Poor in Spirit #4: The Scope of Our Need

Today is part 4 of what was supposed to be a Monday-Friday series on the first Beatitude from Matthew 5:3 – “Blessed are the poor in spirit, for theirs is the kingdom of heaven.”  Having taken yesterday off, we pick back up today and hopefully finish tomorrow.  If you want to catch up, the three previous posts are linked: Monday, Tuesday, and Wednesday

Today begins later in the same chapter as the Beatitudes, where Jesus includes in sin matters of the soul’s inclination, which are “entirely” internal:

“You have heard that it was said to those of old, ‘You shall not murder; and whoever murders will be liable to judgment.’  But I say to you that everyone who is angry with his brother will be liable to judgment; whoever insults his brother will be liable to the council; and whoever says, ‘You fool!’ will be liable to the hell of fire.” – Matthew 5:21-22
“You have heard that it was said, ‘You shall not commit adultery.’ But I say to you that everyone who looks at a woman with lustful intent has already committed adultery with her in his heart.” – Matthew 5:27-28

We have all heard people saying what is done in private, either alone or with other “consenting” people, is none of our business.  “Who does it hurt?” they say.  In this later section of the Sermon on the Mount, Jesus tells everyone that He cares about what they do, in public and in private.  Even within themselves.  He is not saying this to embarrass anyone, but to break down their spiritual pride and lead them to depend on Him.  To Jesus, intent makes us spiritually poor as much as action does.  Sin is not a matter of consequence; it is a matter of conscience.  It includes not only the action, but the inclination to the action.
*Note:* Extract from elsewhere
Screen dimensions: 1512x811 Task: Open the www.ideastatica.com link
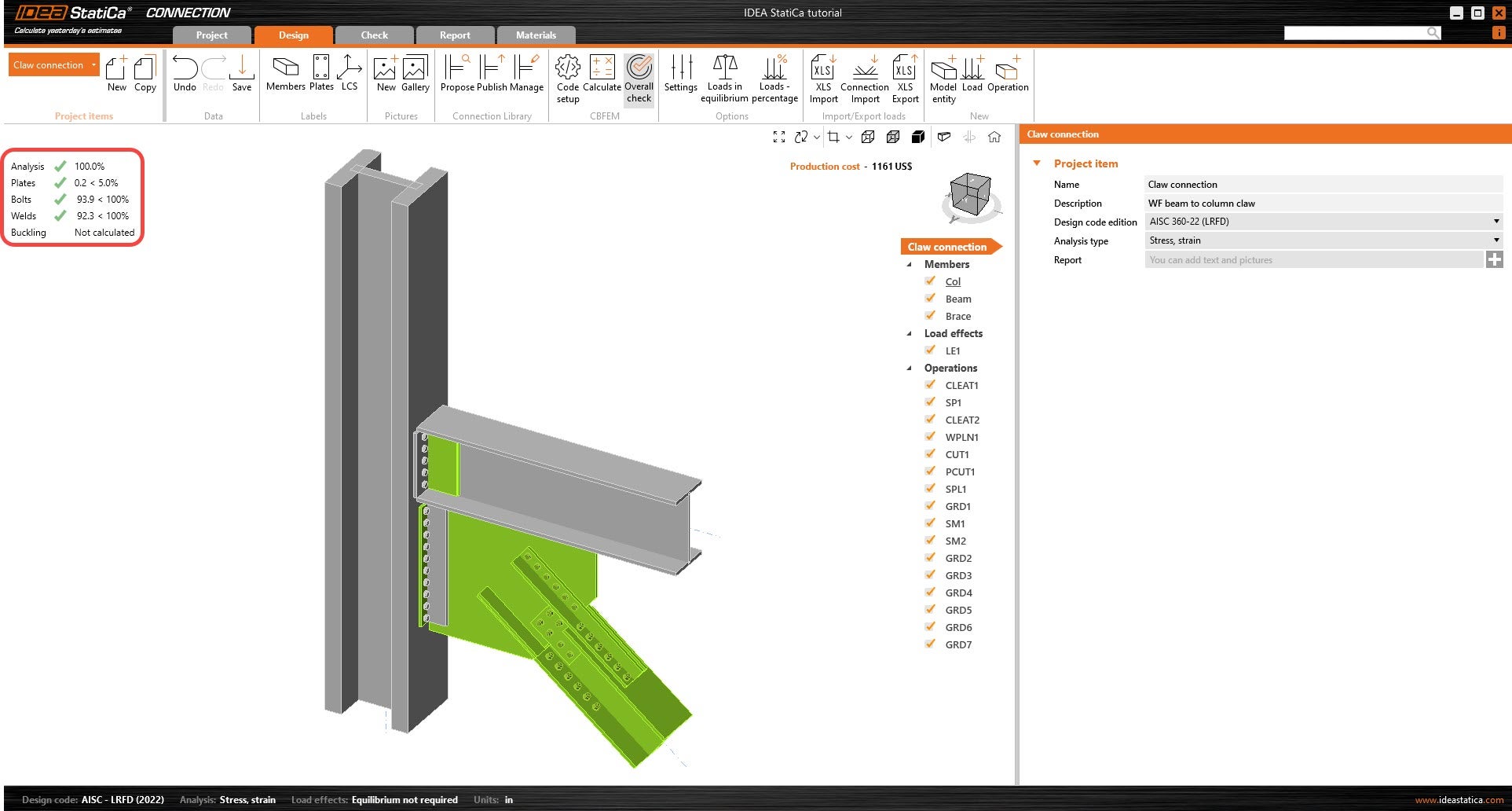click(1459, 800)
But who does it hurt?  When excluding from our definition of sin things that other people don’t see, we may be tempted to turn faith into performance art, like the scribes and Pharisees, who “do all their deeds to be seen by others. For they make their phylacteries broad and their fringes long, and they love the place of honor at feasts and the best seats in the synagogues and greetings in the marketplaces and being called rabbi by others.”[1]  Those “ashamed” from Monday’s post who come to church looking for compassion will only feel alienated unless they join in the performance.
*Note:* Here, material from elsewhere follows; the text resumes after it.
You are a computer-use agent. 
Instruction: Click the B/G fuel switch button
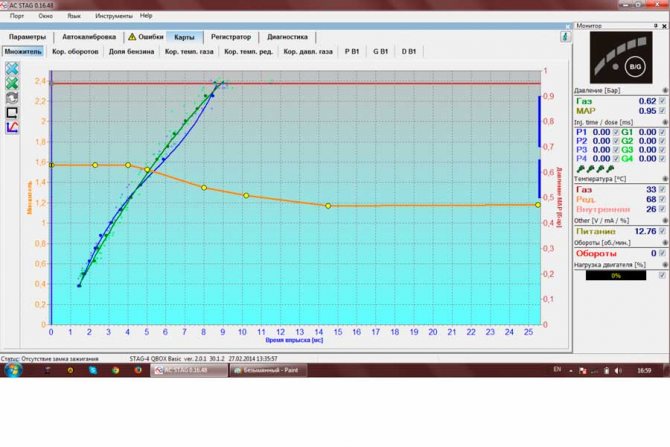point(634,66)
If only public “righteousness” matters, the pressure of keeping up appearances can mean that internal sins – though just as important as external sins with “obvious” consequences – remain private and un-dealt with, keeping us from relying on Jesus to restore the joy of our salvation!  Compensating for guilt, and the pressure of managing expectations, become primary drivers of action rather than the guidance of the Spirit, and the fruit of the Spirit is nowhere to be found.    When we know we are not really changed and are failing, we may try to hide it to keep up appearances.  We harbor guilt and bitterness and become unable to accept ourselves and love others.

Instead, testimony of our brokenness is an essential part of Christian witness.  In his letters to churches, the Apostle Paul repeatedly mentions his own past because it highlights the grace of God and power of Christ in redeeming him.  Likewise, those connected to Christ must confess their brokenness openly and ask His help.  Hiding our brokenness – keeping it private (sometimes even trying to keep it from Him) – obscures the power and necessity of the gospel from those who need to hear and understand it, and also keeps us from experiencing its power in our souls.  If we do not count as brokenness things where we do not see the consequence, we keep Jesus at a distance and the kingdom of heaven will not rule us.  Who does it hurt?  Well, us to begin, then also those around us who we love less as a result.
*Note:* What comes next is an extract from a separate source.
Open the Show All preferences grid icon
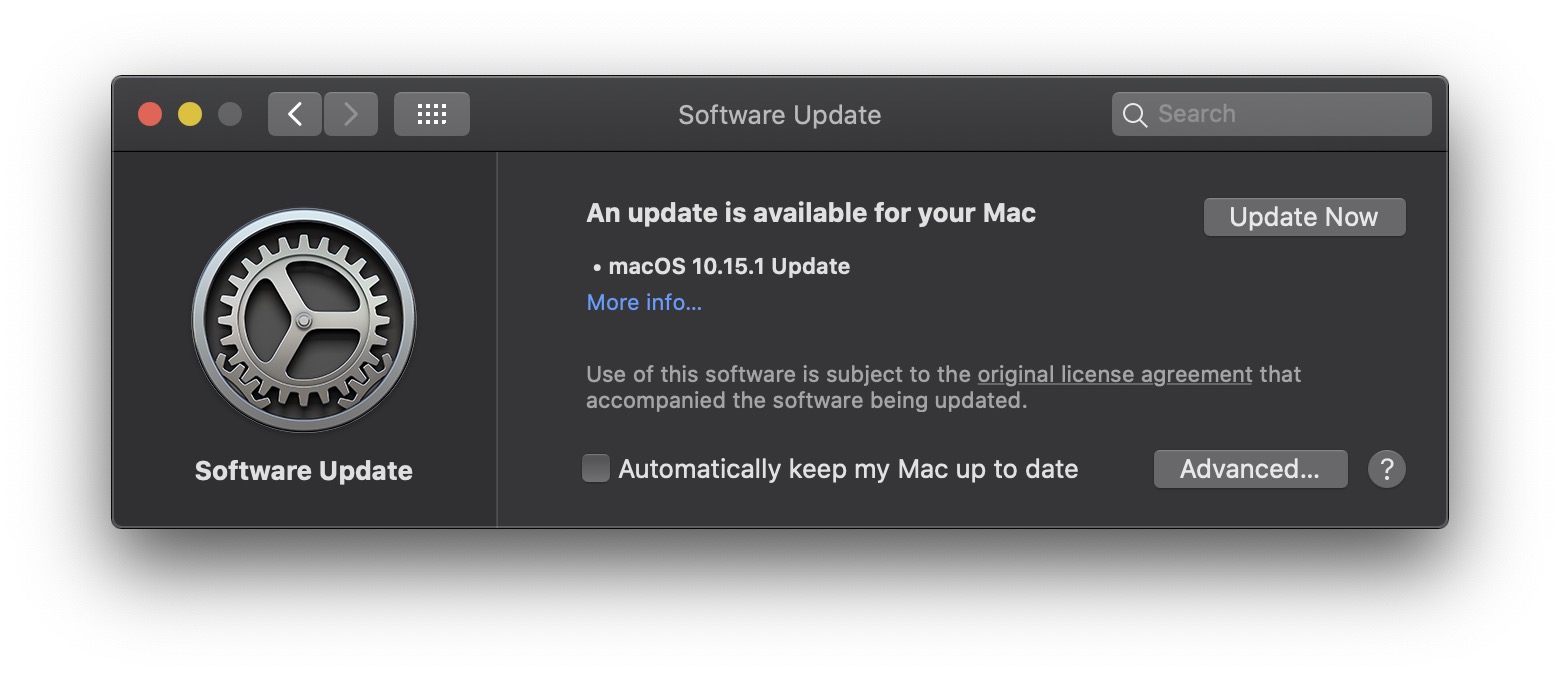 [431, 113]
Humanity’s need is spiritual.  Our brokenness comes from the inside, not the outside.  From conscience, not consequence.  When humanity denies that brokenness is an internal, sometimes hidden, problem, it faces only the symptoms of the problem, and with the wrong prescriptions.  External forces cannot fix our internal inclinations and will tend toward the original sin of Adam and Eve, seeking the tree of wisdom in the garden that seems to offer an alternate way of governing ourselves.  Any laws, including some forms of religion, or systems of coercion will not fundamentally change us, but may provide an appearance of doing so, or worse, an incentive for a harsher system of coercion.  When coercion isn’t working, and spiritual solutions are denied, greater coercion often follows.  Unless we know we are broken, and how we are broken, we refuse the solution offered by the kingdom of heaven and remain lost looking for an alternative that does not exist[2].

We must not accept anything less than Christ’s righteousness.  But we must accept Christ’s righteousness at our very core.  Only the power of the gospel – the good news of the kingdom of God – can make straight what is crooked at its very root[3].

“And there is salvation in no one else, for there is no other name under heaven given among men by which we must be saved.” – Acts 4:12
“Blessed are the poor in spirit, for theirs is the kingdom of heaven.” – Matthew 5:3

This post continues a series on the Beatitudes. To start at the beginning, click here, and for the next post click here

[1] Matthew 23:5-7
[2] I’m not advocating for anarchy or libertarianism or any particular form of government but pointing out that what a society thinks its government can, and should, do reflects that society’s view on what it expects government to solve.